Creating a Counter That Stays Synchronized Across Mpi Processes

Creating a counter that stays synchronized across MPI processes

Implementing a shared counter isn't trivial, but once you do it and have it in a library somewhere you can do a lot with it.

In the Using MPI-2 book, which you should have to hand if you're going to implement this stuff, one of the examples (the code is available online) is a shared counter. The "non-scalable" one should work well out to several dozens of processes -- the counter is an array of 0..size-1 of integers, one per rank, and then the `get next work item #' operation consists of locking the window, reading everyone elses' contribution to the counter (in this case, how many items they've taken), updating your own (++), closing the window, and calculating the total. This is all done with passive one-sided operations. (The better-scaling one just uses a tree rather than a 1-d array).

So the use would be you have say rank 0 host the counter, and everyone keeps doing work units and updating the counter to get the next one until there's no more work; then you wait at a barrier or something and finalize.

Once you have something like this - using a shared value to get the next work unit available - working, then you can generalize to more sophisticated approach. So as suzterpatt suggested, everyone taking "their share" of work units at the start works great, but what to do if some finish faster than others?
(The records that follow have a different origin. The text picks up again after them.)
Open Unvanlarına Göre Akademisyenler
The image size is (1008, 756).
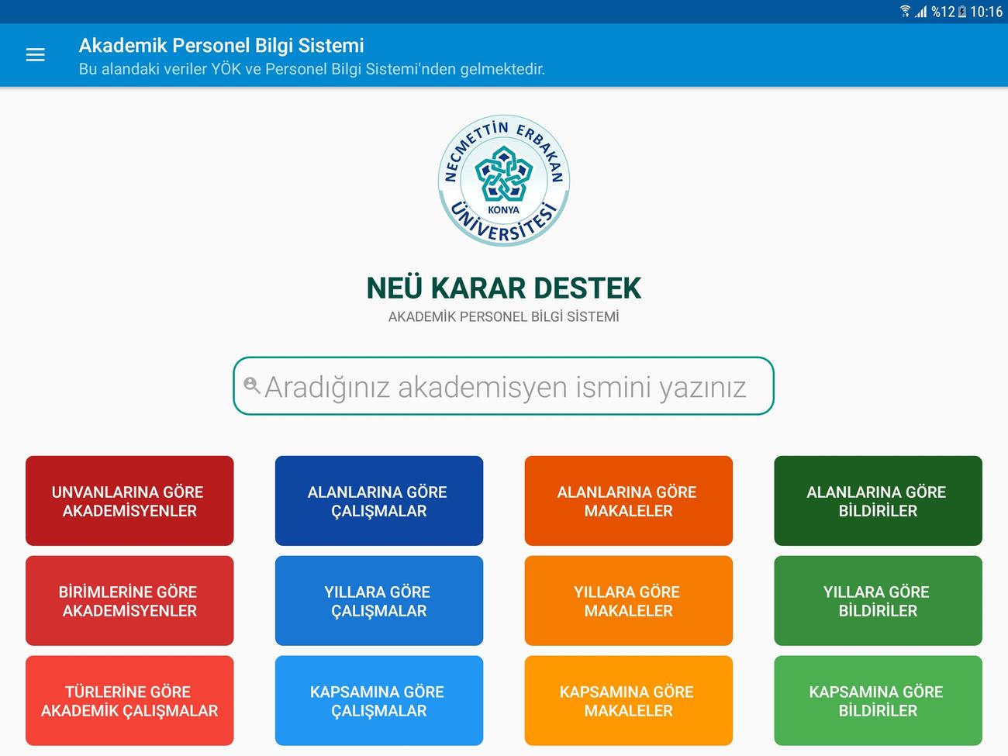coord(129,501)
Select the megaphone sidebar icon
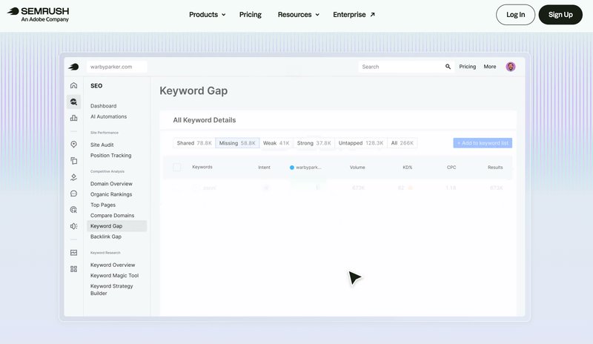Viewport: 593px width, 344px height. click(73, 226)
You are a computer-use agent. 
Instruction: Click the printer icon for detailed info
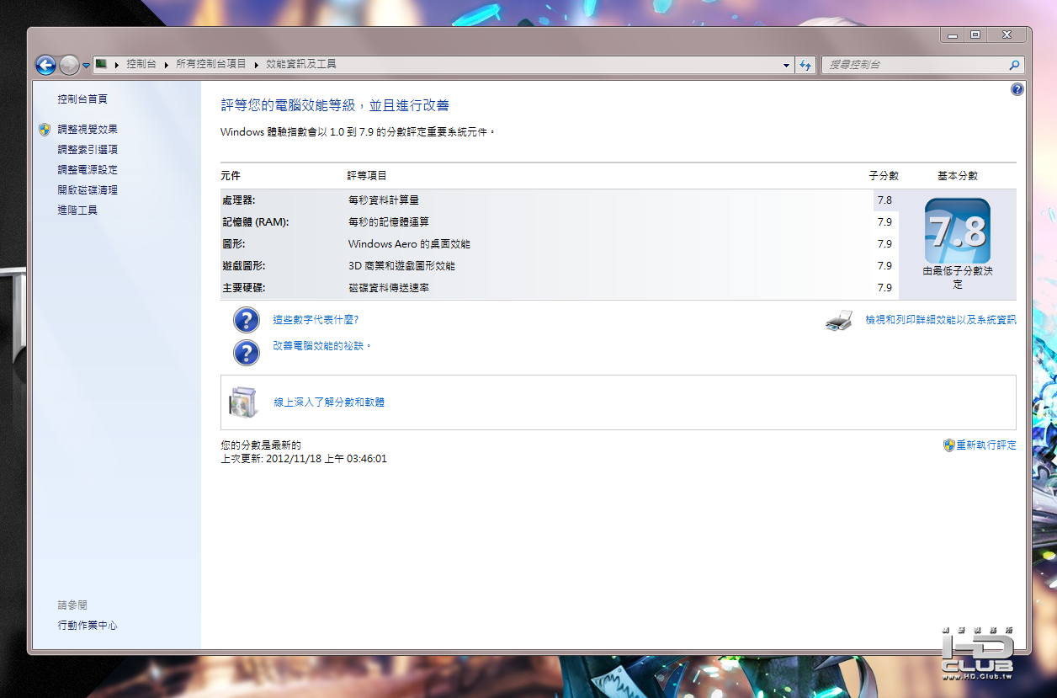839,321
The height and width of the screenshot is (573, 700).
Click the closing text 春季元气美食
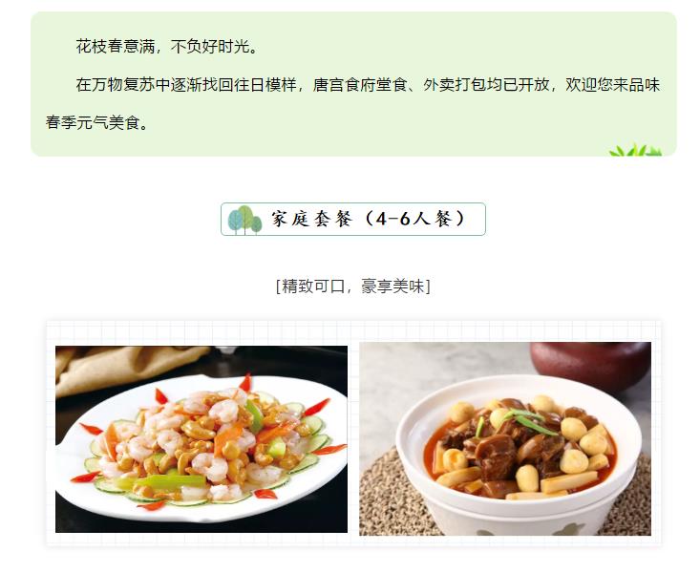pos(93,122)
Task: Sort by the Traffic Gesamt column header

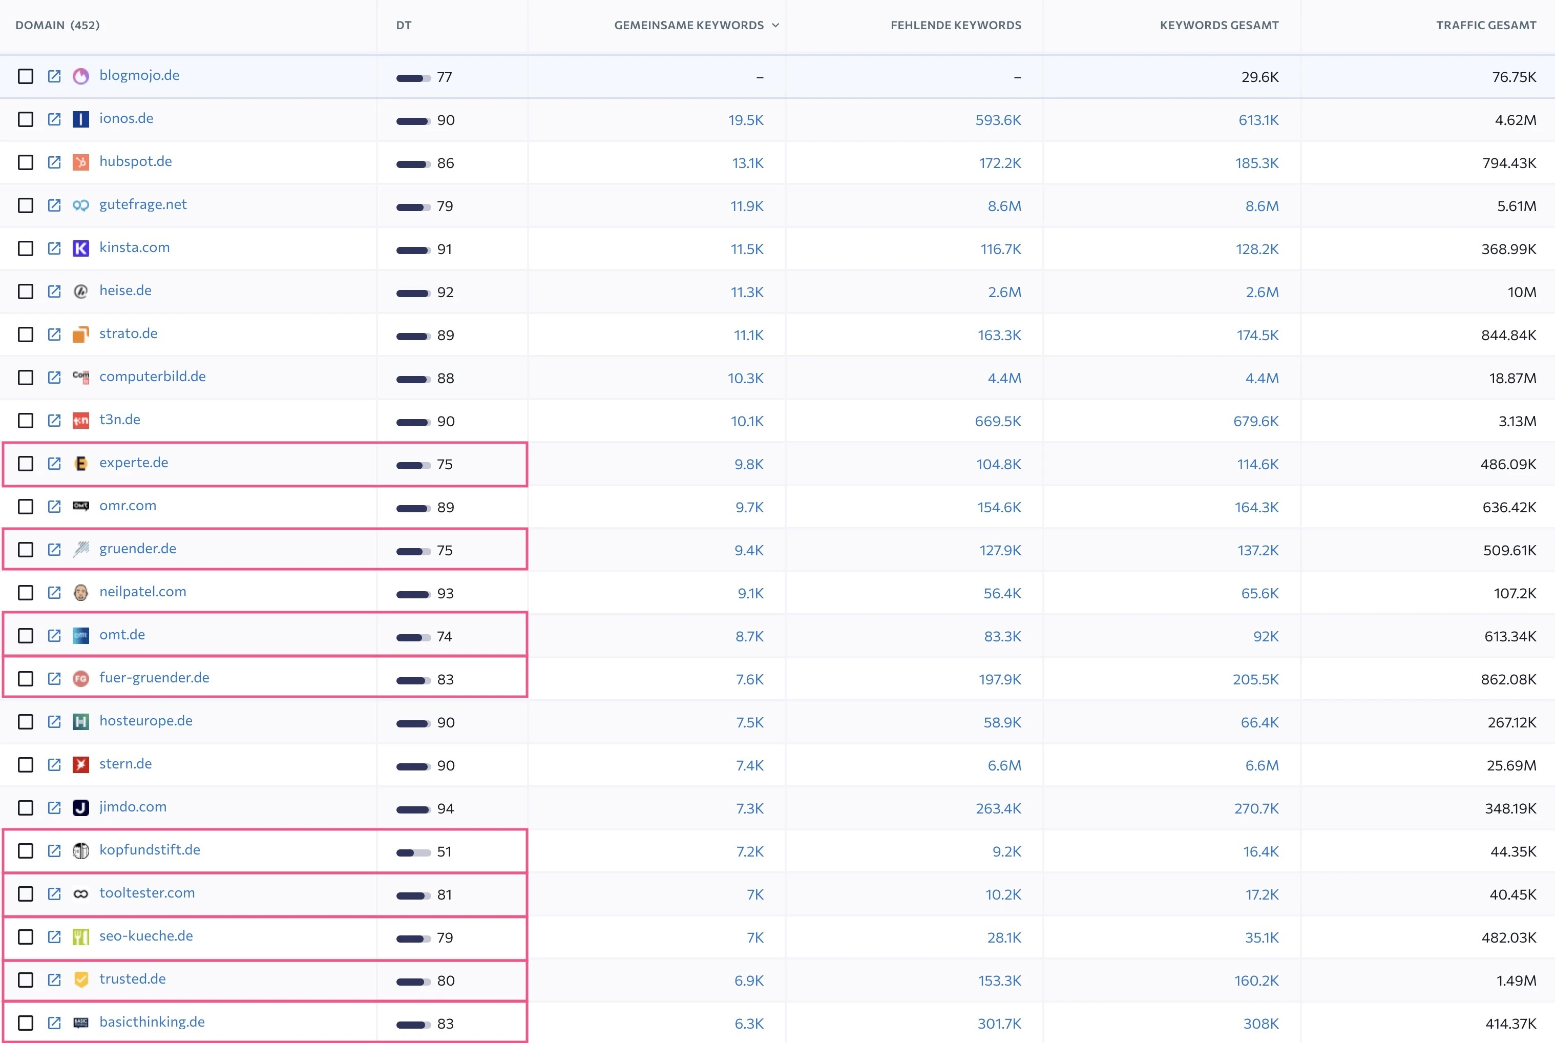Action: click(x=1486, y=25)
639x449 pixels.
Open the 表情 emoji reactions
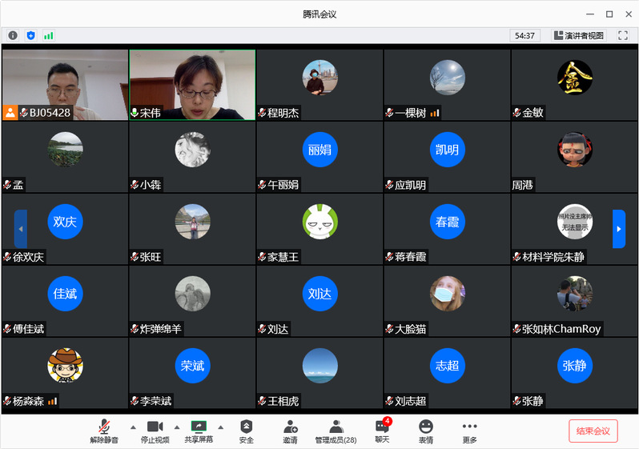click(426, 431)
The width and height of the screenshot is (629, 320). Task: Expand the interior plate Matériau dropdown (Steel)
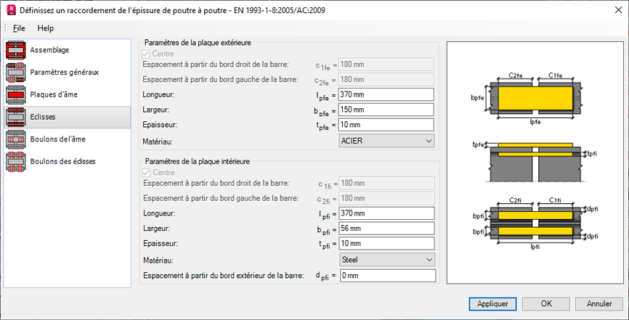387,260
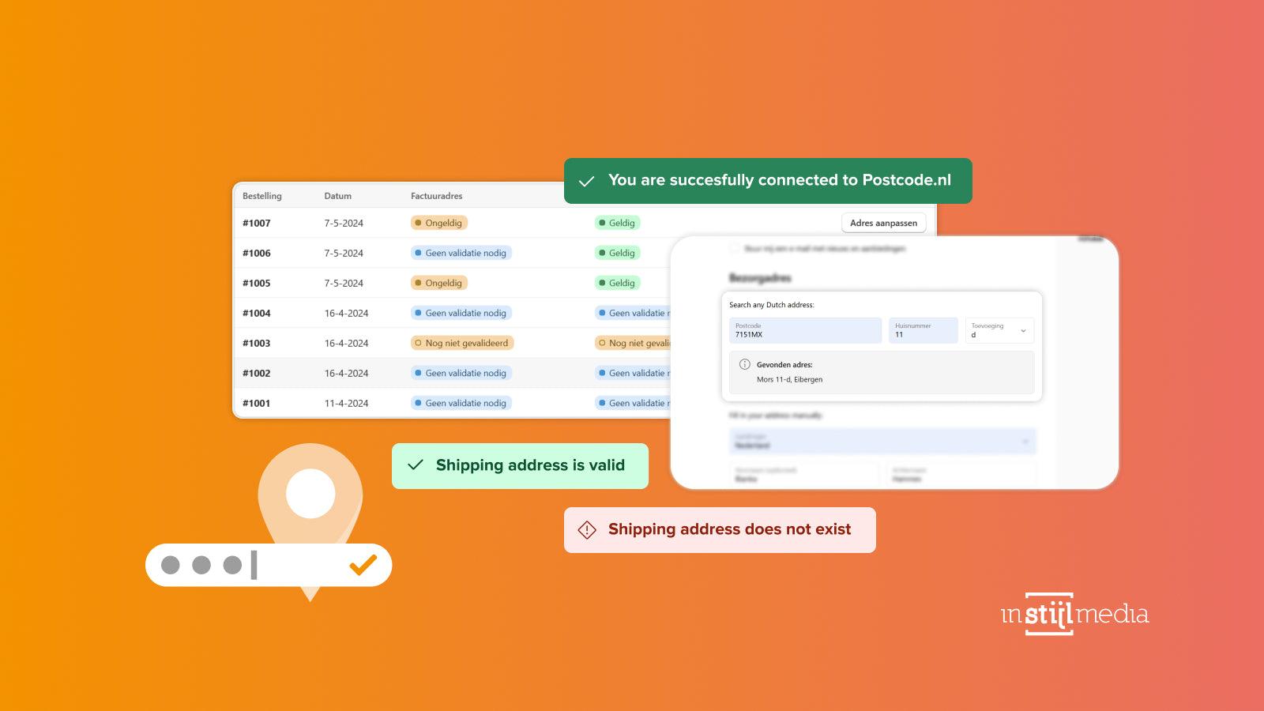
Task: Click hollow circle on Nog niet gevalideerd badge
Action: (x=419, y=343)
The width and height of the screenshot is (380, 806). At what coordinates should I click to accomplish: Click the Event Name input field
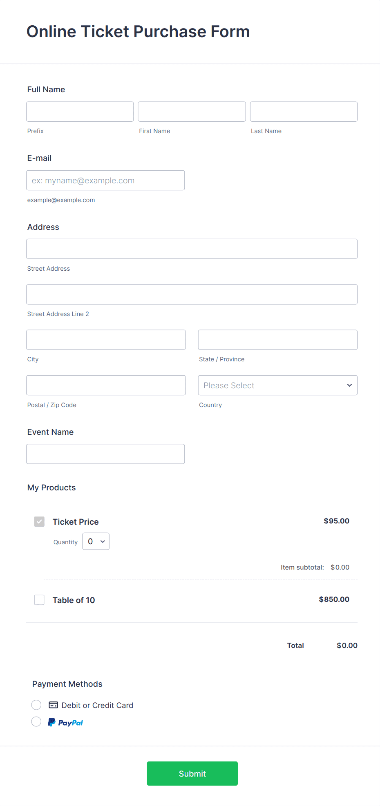[x=105, y=454]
The usual answer now is work-stealing; everyone keeps their list of work units in a dequeue, and then when one runs out of work, it steals work units from the other end of someone elses dequeue, until there's no more work left. This is really the completely-distributed version of master-worker, where there's no more single master partitioning work. Once you have a single shared counter working, you can make mutexes from those, and from that you can implement the dequeue. But if the simple shared-counter works well enough, you may not need to go there.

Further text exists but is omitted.